* [WRITTEN TASK] List every line of the data below that contains the string "pixels", copying each such line in full.

* [DATA FOR THIS EXERCISE]
□ □ □ □

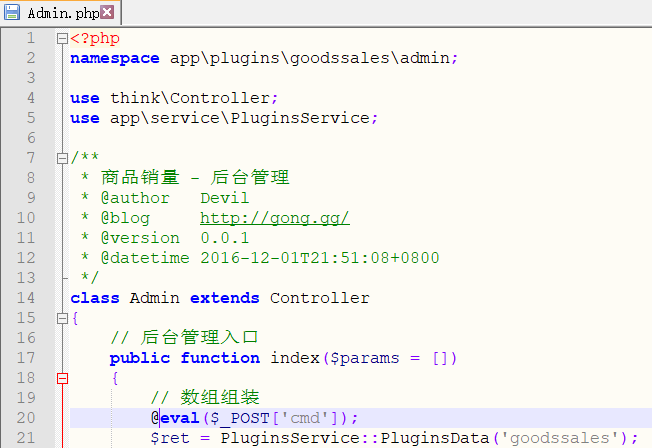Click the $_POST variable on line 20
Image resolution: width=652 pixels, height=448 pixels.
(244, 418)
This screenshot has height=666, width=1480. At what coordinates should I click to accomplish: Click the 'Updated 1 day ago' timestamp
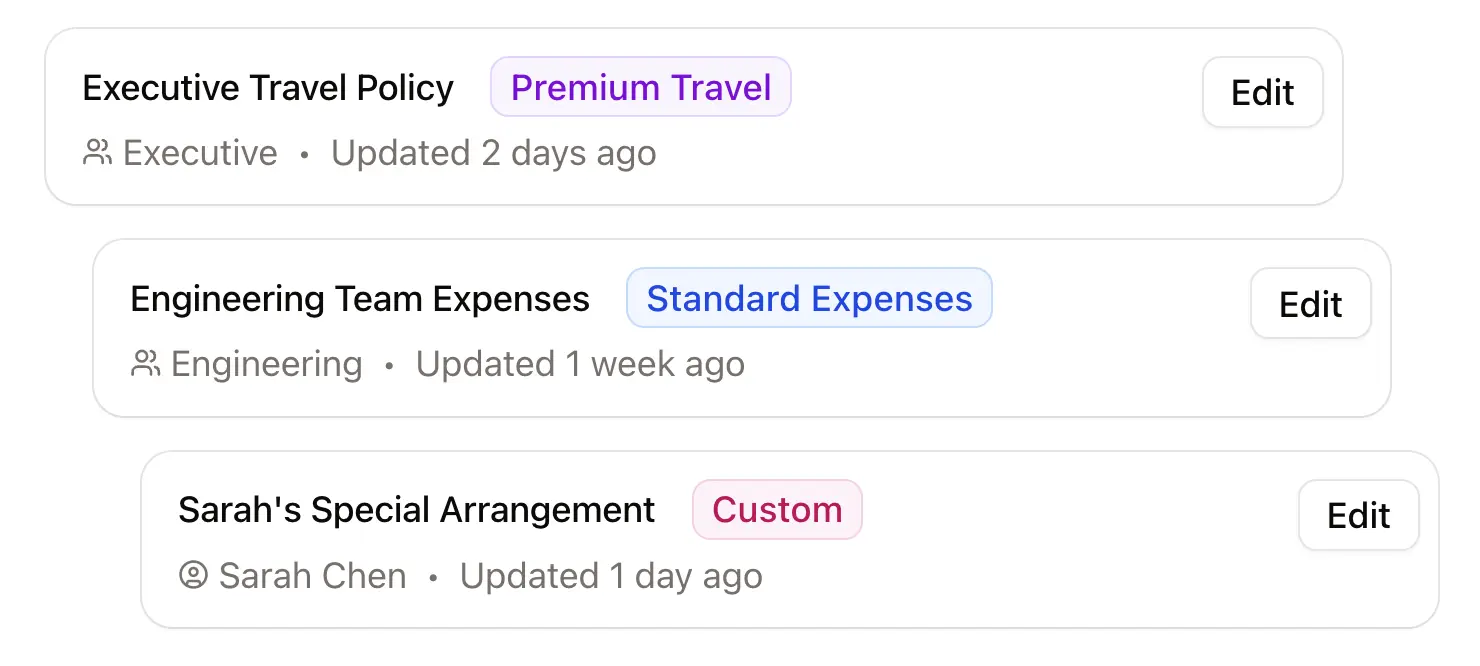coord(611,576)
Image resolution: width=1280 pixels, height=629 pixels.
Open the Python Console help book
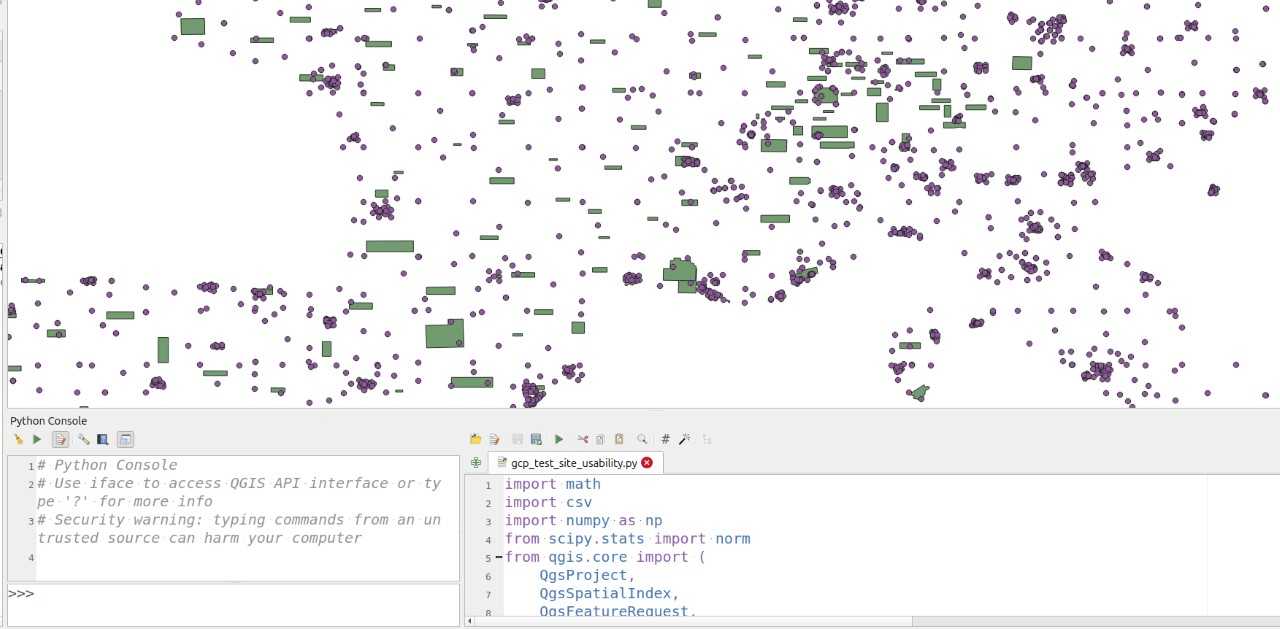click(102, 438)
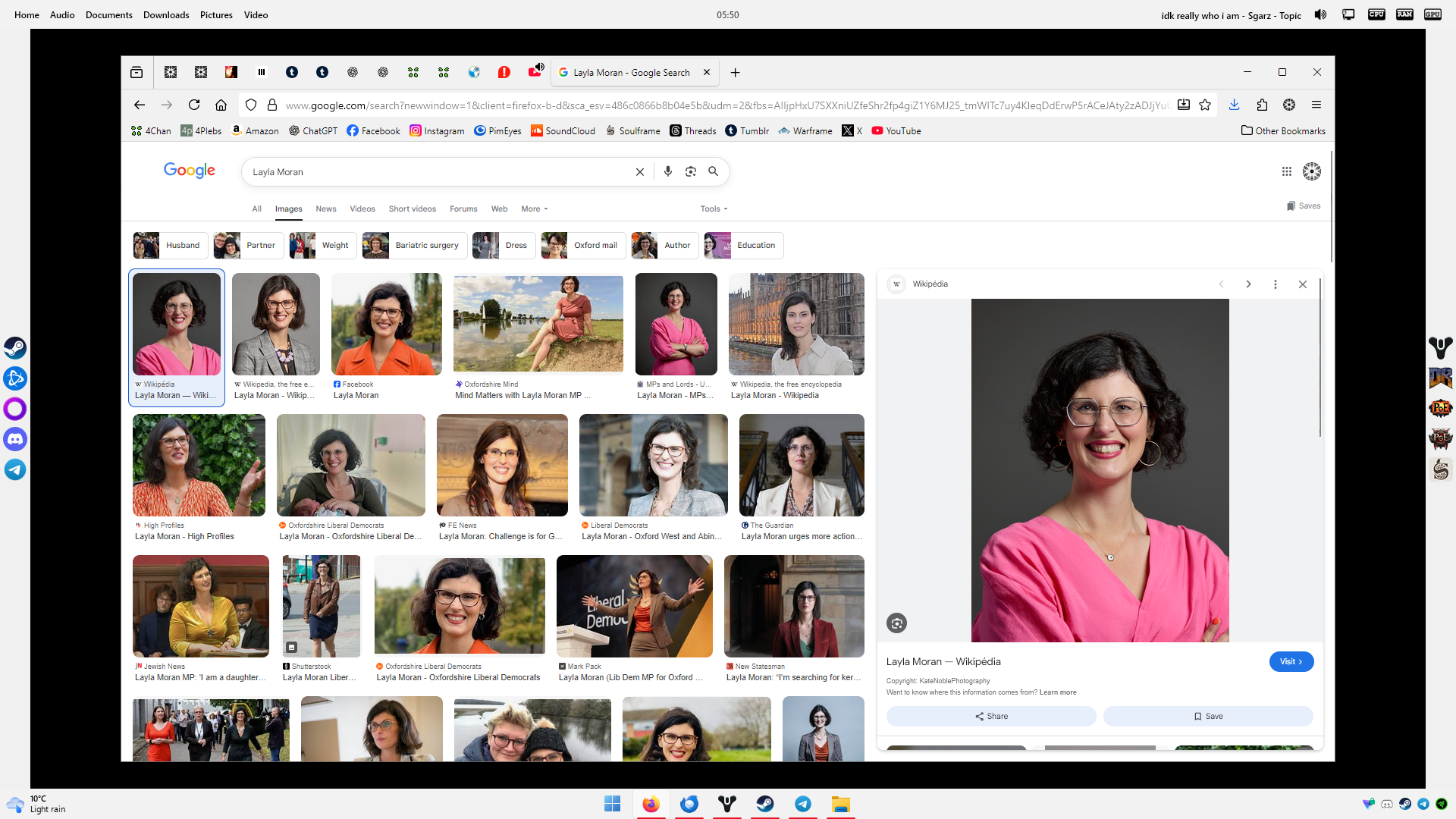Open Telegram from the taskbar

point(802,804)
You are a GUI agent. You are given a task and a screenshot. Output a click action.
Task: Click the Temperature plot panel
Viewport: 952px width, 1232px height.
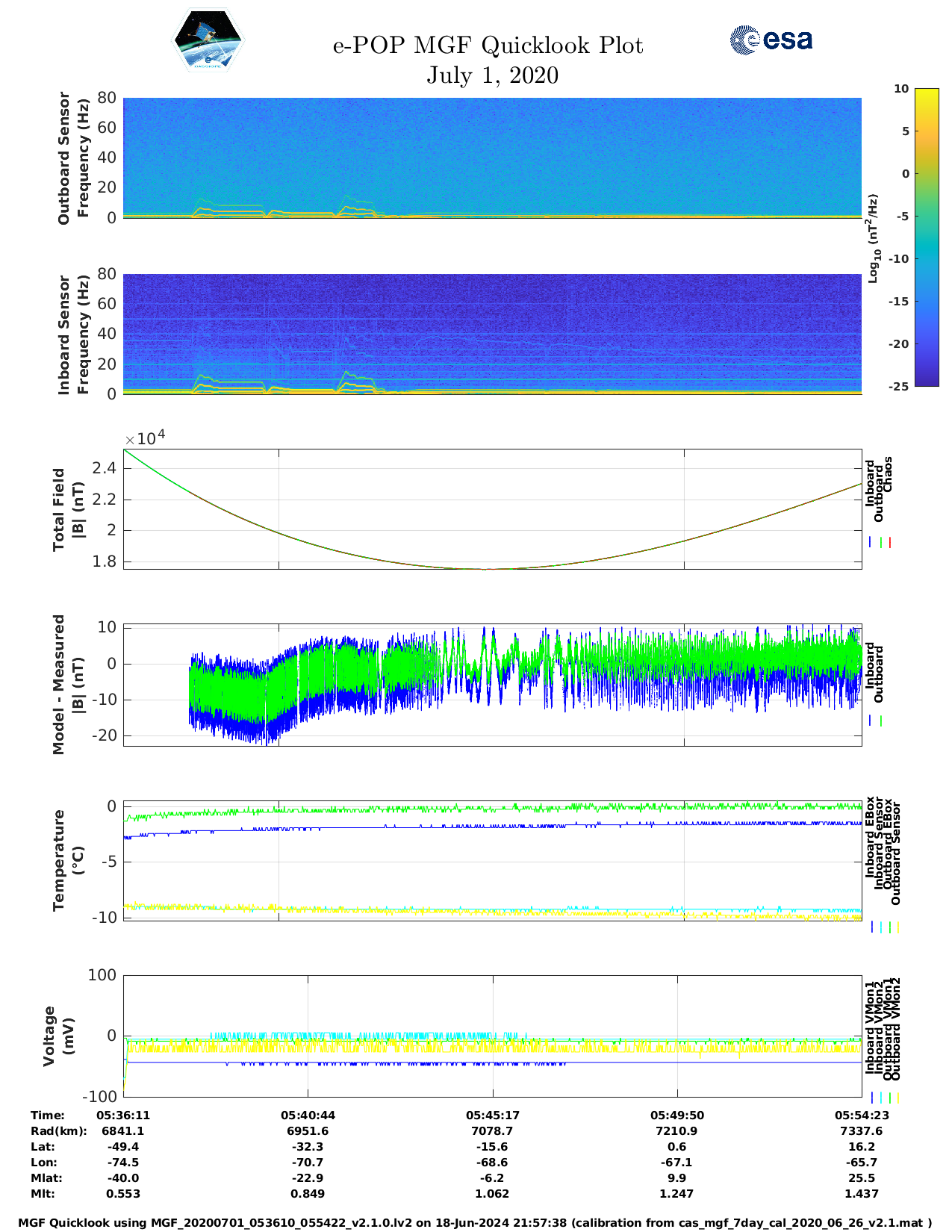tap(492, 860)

□ □ □ □

* [ANSWER FOR THE TASK]
Image resolution: width=652 pixels, height=448 pixels.
Image resolution: width=1280 pixels, height=629 pixels.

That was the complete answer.